** DIRECTIONS **
Say how many lines of the listing below include the word "agent", with no other output.

** SUPPLIED RECORDS **
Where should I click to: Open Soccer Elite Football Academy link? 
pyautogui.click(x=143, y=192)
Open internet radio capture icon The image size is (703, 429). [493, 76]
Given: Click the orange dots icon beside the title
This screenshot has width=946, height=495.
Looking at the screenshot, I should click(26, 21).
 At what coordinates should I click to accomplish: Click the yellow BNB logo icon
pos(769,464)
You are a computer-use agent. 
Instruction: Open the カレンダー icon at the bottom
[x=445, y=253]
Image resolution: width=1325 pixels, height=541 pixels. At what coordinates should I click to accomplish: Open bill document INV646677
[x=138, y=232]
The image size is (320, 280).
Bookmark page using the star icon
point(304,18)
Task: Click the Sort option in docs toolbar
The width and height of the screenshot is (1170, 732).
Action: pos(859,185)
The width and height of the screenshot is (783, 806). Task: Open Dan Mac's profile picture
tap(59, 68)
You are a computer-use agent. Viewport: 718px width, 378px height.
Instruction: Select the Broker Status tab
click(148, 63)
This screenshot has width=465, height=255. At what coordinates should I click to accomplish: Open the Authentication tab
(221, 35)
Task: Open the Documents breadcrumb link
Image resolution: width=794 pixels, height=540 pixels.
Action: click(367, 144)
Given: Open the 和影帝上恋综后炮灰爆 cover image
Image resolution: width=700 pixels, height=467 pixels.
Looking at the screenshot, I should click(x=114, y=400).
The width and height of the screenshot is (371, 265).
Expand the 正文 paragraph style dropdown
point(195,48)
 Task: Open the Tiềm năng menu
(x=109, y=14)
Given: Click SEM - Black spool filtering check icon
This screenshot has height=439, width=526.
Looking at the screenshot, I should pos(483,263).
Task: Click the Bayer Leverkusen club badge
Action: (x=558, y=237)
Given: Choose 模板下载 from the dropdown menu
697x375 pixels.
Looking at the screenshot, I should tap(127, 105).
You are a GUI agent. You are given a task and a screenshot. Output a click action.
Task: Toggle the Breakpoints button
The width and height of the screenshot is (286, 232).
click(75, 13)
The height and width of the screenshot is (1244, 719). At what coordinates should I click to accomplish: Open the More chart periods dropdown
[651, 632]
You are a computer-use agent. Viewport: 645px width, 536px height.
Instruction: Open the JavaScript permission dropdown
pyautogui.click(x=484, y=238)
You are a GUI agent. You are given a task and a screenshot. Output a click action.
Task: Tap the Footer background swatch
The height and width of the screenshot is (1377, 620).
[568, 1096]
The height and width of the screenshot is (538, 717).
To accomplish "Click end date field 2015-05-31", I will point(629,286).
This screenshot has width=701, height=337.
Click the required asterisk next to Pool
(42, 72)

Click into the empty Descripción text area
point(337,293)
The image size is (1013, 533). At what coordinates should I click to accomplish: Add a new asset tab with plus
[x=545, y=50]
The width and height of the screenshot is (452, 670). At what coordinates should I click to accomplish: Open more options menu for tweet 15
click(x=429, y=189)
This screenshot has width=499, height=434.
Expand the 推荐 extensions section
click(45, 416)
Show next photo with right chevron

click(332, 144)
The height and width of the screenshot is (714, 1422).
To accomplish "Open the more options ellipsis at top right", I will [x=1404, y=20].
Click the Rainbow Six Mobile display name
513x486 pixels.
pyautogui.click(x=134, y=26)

** RESPONSE TO THIS TASK **
5